The Phantom Stranger: A Helping Hand

The Phantom Stranger: The Five Earths Project

The Phantom Stranger

A Helping Hand

Part 5 of The Lazarus Tremaine Saga

by CSyphrett

Trapped in the dimension of his maker — a masked demon — the undead ghoul called Lazarus Tremaine decides that it’s time to become his own man again! Can Tremaine regain his soul with the helping hand of the Phantom Stranger, or is he damned forever?

***

Continued from Blue Devil: War of the Devils

Lazarus Tremaine stood upon a flat plane of orange ribbon. Blue flames leaped from his hands in two separate chains holding him to the surface of the thin sheet. To his right, a field of crystal pillars stretched for some leagues. Inside each column was someone he had eaten in the lifetime since he had lost his soul and become the flesh-eating ghoul he now was.

He tried to pull away from his confinement, but the flaming bonds simply rebounded, pulling him to his knees.

“Hello, Tremaine,” said a calm voice floating to the living corpse. “So nice of you to visit.”

Tremaine looked around and saw the figure of a man in an ornate cloak, whose face was hidden by a demoniac mask, descending toward him on steps of diamond blue. “I have been waiting to meet you for a long time,” said the stranger.

“Let me go,” Tremaine demanded.

“That’s not practical at this point,” said the masked figure. “You have been a good gatherer for me, but I am afraid those days are over.”

Tremaine felt a wave of guilt trying to get the upper hand in his mind. He had condemned all of these people to their captivity in this weird place. But why did he feel guilty? He hadn’t felt guilty when he had been doing the killing.

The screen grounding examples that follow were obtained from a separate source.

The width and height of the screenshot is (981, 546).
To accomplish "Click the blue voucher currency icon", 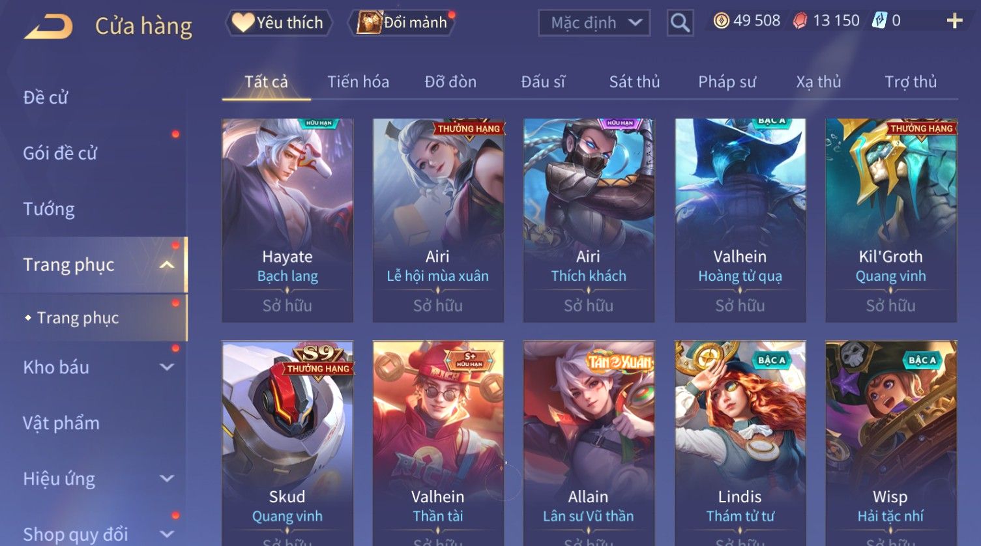I will (879, 21).
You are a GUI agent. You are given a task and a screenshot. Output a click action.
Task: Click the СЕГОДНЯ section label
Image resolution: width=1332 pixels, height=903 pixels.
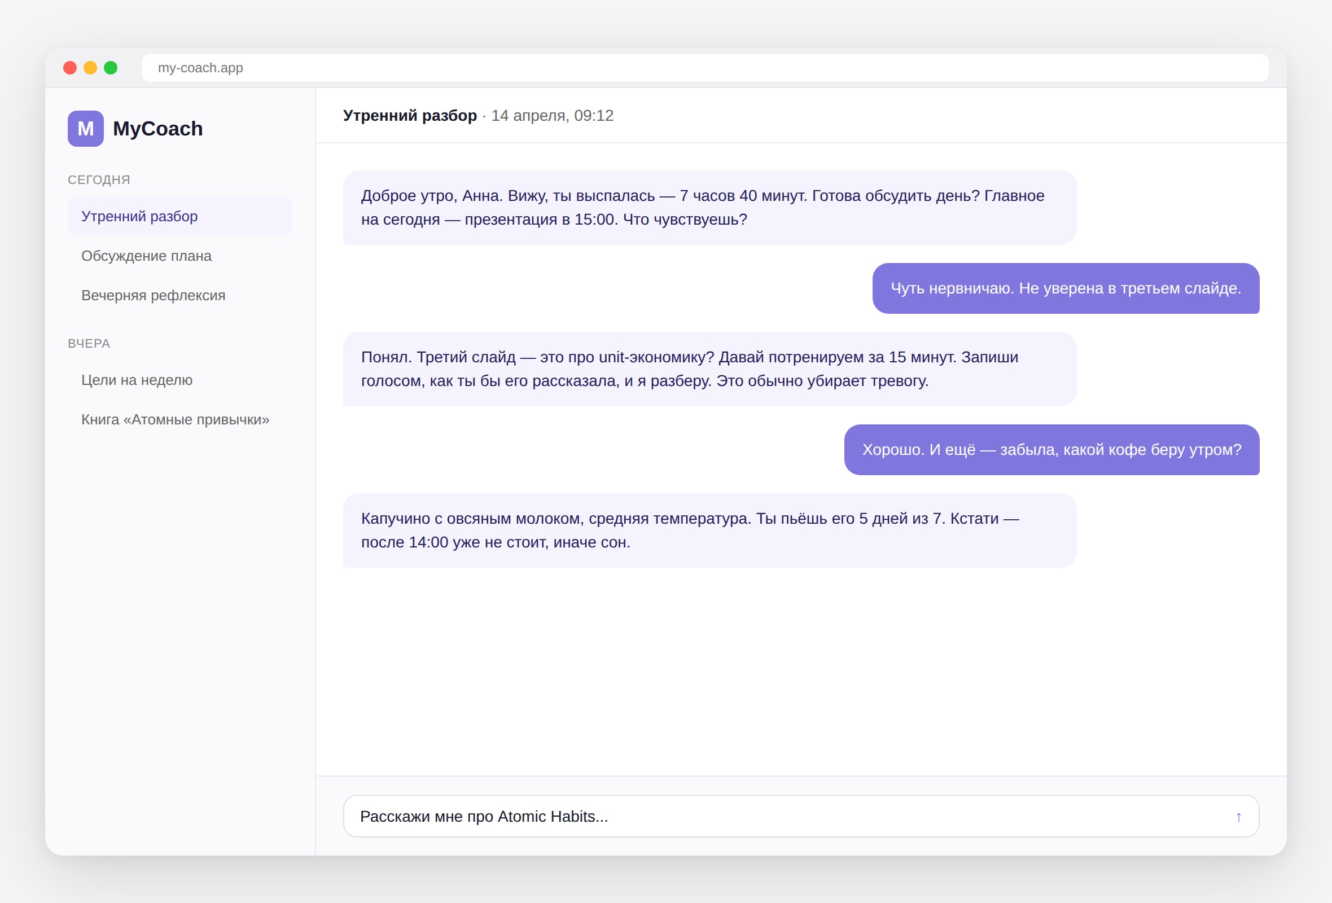(99, 179)
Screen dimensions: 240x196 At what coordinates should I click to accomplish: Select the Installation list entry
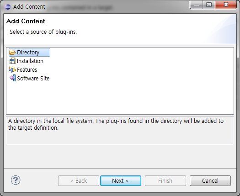27,61
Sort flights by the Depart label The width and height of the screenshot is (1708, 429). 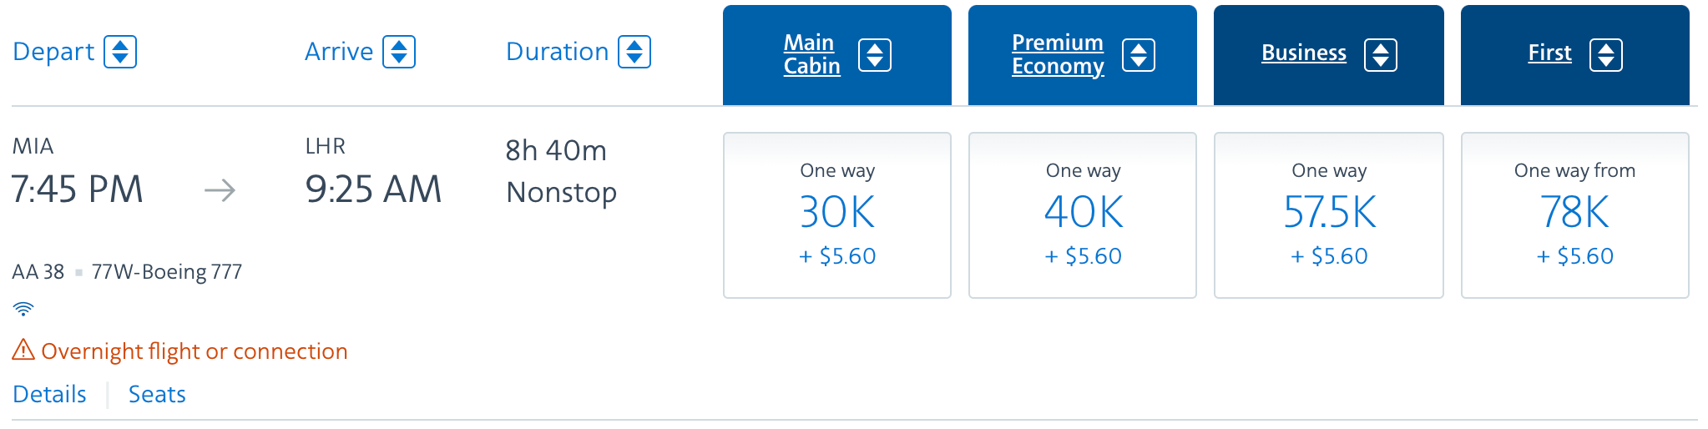[53, 52]
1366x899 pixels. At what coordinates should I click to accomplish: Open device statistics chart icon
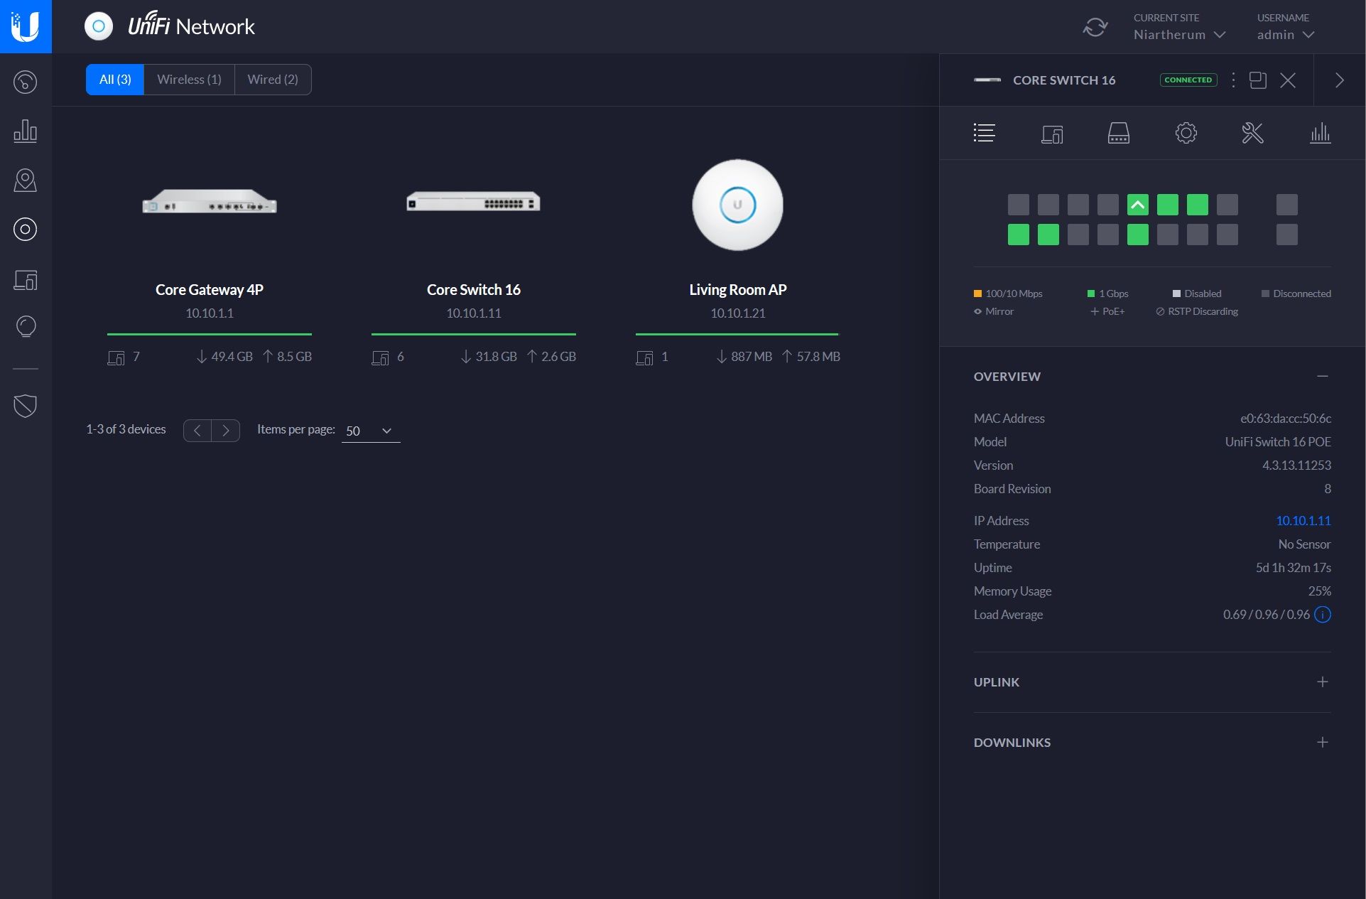click(x=1320, y=133)
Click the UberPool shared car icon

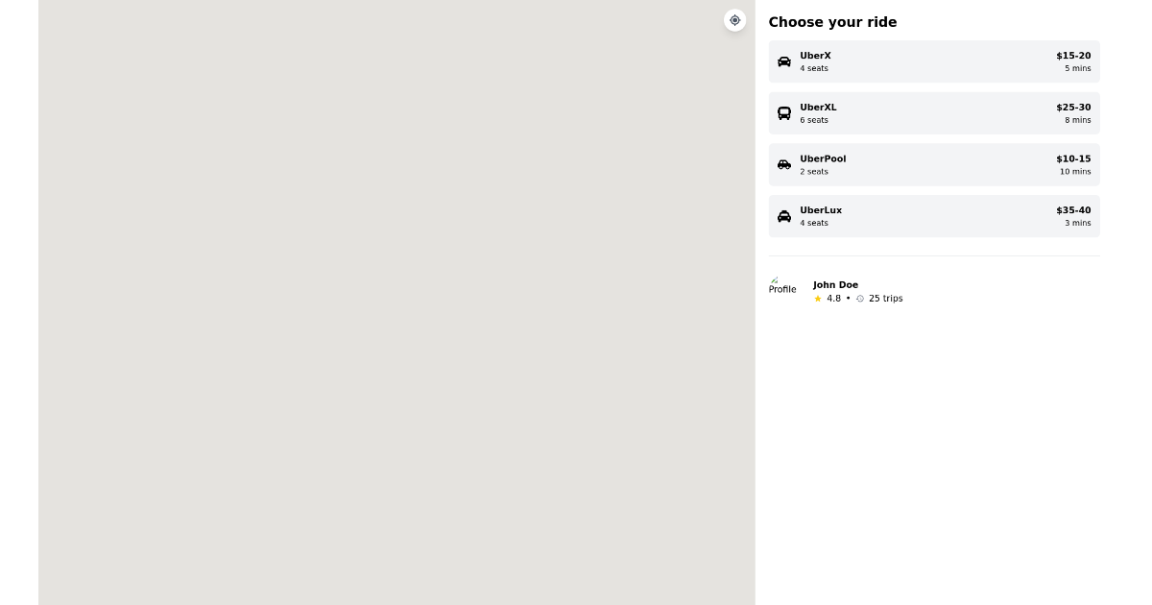[x=784, y=165]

“So, you do feel it?” said the masked figure.

“Feel what?” asked the ghoul.

“Your soul,” said the cloaked stranger, holding forth a crystal egg. Inside the egg, a version of Lazarus Tremaine struggled against the walls.

“My soul?” said Tremaine, pulling against his chains of flame.

“Yes, it is,” said the cloaked figure, placing the crystal egg back underneath his ornate cape with a flourish. “I am afraid I took a loan on it years ago, and you defaulted on the debt.”

“What are you planning?” said Tremaine, his ruined face calm as he rested in his efforts.

“You will soon find out,” said the demon, walking away on the diamond staircase. The steps vanished with each one he ascended. His laughter trailed behind him long after he was gone.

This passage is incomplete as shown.